• **What the exercise asks**:
Retrieve all lines below that have the string "tool".

BEGIN

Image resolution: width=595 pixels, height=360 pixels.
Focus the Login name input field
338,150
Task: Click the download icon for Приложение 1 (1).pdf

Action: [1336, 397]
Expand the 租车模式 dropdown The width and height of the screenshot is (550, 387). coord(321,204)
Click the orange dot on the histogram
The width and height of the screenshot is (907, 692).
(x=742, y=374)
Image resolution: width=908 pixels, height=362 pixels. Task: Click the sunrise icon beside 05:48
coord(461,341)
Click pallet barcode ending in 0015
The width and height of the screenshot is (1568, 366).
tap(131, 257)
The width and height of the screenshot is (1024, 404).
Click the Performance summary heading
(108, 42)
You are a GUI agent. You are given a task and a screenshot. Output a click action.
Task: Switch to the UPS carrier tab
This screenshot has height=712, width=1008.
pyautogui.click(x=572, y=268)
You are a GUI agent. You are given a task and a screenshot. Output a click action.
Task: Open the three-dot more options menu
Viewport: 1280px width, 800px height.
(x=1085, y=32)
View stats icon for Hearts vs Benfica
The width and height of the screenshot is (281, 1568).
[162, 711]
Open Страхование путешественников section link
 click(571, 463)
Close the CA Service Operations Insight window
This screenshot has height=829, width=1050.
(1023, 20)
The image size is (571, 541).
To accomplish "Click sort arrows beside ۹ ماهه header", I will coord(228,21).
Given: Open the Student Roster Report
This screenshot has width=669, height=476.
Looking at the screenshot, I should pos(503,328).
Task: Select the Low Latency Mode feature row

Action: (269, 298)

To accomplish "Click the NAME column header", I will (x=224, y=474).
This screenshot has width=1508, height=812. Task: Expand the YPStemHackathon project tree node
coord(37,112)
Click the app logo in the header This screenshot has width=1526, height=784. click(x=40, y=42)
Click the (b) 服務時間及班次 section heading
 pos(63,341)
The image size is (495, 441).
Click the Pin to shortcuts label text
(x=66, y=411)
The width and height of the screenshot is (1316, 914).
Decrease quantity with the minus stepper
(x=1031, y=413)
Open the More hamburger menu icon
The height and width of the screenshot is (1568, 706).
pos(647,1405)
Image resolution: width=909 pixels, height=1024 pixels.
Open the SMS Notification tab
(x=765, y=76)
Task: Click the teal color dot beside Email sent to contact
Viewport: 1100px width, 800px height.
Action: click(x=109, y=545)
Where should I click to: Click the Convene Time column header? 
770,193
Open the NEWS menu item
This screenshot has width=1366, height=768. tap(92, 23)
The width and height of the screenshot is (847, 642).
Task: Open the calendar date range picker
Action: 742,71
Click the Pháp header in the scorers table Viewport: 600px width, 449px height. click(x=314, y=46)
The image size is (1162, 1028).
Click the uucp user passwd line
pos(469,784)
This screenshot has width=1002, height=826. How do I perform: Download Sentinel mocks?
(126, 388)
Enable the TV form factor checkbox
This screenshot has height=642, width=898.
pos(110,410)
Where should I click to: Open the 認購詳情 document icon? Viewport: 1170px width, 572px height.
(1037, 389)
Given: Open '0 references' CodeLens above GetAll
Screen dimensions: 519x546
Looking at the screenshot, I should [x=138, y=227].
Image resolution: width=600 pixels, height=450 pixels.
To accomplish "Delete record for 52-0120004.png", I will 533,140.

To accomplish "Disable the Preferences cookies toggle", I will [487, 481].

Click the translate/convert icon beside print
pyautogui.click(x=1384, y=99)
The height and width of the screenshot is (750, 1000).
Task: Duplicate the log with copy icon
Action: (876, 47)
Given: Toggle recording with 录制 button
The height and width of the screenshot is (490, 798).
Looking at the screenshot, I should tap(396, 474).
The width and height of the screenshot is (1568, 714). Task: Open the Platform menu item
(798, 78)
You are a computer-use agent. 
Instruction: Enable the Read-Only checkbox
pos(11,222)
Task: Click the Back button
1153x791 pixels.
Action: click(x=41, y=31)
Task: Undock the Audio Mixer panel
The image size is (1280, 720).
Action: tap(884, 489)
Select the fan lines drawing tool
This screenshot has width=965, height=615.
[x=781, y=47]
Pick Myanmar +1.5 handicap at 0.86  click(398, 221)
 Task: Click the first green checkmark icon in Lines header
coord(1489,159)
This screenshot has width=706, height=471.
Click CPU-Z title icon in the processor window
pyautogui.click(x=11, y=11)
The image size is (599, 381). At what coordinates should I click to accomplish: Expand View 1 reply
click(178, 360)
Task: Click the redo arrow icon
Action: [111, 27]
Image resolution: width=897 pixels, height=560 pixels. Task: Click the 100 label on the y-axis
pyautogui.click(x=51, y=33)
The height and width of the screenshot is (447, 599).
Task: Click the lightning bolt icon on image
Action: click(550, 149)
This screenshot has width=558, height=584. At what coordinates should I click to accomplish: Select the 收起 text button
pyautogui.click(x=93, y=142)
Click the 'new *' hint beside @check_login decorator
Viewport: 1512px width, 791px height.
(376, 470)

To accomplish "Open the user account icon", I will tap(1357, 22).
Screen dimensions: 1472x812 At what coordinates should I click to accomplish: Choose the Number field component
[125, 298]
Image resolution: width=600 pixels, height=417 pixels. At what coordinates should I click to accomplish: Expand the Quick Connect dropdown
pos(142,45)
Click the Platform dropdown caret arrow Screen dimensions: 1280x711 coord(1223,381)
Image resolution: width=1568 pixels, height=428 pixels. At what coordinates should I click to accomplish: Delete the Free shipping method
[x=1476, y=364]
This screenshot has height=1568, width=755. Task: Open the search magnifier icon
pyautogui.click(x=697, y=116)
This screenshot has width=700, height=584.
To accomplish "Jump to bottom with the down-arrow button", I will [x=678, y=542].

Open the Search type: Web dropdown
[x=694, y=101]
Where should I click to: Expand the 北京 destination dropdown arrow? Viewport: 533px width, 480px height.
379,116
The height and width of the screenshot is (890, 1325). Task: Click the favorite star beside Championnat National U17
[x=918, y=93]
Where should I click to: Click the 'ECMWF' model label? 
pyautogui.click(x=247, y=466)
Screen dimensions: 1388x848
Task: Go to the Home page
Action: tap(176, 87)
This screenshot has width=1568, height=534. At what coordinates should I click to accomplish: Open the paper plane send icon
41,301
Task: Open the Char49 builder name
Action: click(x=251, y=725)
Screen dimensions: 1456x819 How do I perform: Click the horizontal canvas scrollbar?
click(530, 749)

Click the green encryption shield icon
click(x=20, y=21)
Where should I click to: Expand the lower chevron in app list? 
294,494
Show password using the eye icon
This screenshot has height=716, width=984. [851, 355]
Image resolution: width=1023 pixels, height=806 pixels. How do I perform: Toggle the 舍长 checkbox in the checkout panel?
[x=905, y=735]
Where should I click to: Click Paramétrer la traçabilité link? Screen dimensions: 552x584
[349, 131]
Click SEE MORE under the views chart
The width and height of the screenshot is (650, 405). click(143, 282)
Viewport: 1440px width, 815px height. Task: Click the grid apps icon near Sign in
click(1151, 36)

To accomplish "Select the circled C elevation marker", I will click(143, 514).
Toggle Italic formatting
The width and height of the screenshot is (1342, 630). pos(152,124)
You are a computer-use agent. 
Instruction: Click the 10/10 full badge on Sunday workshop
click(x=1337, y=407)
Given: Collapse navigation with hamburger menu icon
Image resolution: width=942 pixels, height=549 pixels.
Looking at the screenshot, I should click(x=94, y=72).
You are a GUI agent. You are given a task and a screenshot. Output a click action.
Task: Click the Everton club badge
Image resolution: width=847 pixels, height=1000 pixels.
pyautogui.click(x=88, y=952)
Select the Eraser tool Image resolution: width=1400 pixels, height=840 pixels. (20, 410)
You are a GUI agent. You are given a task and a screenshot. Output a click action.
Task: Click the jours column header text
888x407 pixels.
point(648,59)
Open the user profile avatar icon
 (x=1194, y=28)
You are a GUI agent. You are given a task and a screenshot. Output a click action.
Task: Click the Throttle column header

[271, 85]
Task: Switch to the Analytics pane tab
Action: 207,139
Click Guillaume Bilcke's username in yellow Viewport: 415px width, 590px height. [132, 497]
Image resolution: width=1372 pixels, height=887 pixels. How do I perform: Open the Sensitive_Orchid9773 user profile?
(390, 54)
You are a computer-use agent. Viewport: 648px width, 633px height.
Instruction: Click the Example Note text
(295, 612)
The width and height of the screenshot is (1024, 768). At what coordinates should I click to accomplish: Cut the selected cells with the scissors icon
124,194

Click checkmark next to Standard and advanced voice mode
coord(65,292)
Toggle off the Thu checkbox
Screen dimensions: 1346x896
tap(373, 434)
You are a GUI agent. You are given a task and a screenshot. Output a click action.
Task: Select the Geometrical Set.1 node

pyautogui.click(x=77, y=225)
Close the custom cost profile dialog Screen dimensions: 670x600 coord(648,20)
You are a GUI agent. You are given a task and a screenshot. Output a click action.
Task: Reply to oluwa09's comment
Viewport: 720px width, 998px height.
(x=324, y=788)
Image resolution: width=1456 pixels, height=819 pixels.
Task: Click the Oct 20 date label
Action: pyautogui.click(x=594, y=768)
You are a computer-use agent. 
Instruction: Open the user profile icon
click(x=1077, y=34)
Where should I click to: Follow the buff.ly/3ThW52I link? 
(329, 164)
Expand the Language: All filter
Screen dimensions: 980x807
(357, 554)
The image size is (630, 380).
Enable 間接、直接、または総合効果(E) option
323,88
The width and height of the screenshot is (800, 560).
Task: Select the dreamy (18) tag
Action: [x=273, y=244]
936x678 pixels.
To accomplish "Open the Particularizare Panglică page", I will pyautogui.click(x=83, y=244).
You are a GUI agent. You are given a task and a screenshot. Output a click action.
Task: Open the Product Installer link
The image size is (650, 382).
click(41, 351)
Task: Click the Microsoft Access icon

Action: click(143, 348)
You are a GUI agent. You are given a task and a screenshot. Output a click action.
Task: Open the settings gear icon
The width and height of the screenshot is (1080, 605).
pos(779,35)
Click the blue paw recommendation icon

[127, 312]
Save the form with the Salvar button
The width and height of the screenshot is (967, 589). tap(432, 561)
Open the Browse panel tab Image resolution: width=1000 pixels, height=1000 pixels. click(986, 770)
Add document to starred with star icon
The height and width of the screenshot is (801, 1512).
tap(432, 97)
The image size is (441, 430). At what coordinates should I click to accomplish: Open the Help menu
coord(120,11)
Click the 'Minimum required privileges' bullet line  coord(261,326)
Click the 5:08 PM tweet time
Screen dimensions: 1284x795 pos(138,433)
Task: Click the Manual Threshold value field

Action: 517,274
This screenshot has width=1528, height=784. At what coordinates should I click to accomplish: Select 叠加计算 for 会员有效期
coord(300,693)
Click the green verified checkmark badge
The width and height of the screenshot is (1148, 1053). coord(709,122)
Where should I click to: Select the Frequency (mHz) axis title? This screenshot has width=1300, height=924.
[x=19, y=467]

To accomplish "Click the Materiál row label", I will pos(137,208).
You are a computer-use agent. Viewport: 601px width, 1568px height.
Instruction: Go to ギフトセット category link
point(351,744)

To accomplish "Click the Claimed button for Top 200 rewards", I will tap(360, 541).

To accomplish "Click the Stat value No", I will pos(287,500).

END

• **Solution to this exercise**:
Select the fan lines drawing tool
Select the Eraser tool Image resolution: width=1400 pixels, height=840 pixels. (20, 410)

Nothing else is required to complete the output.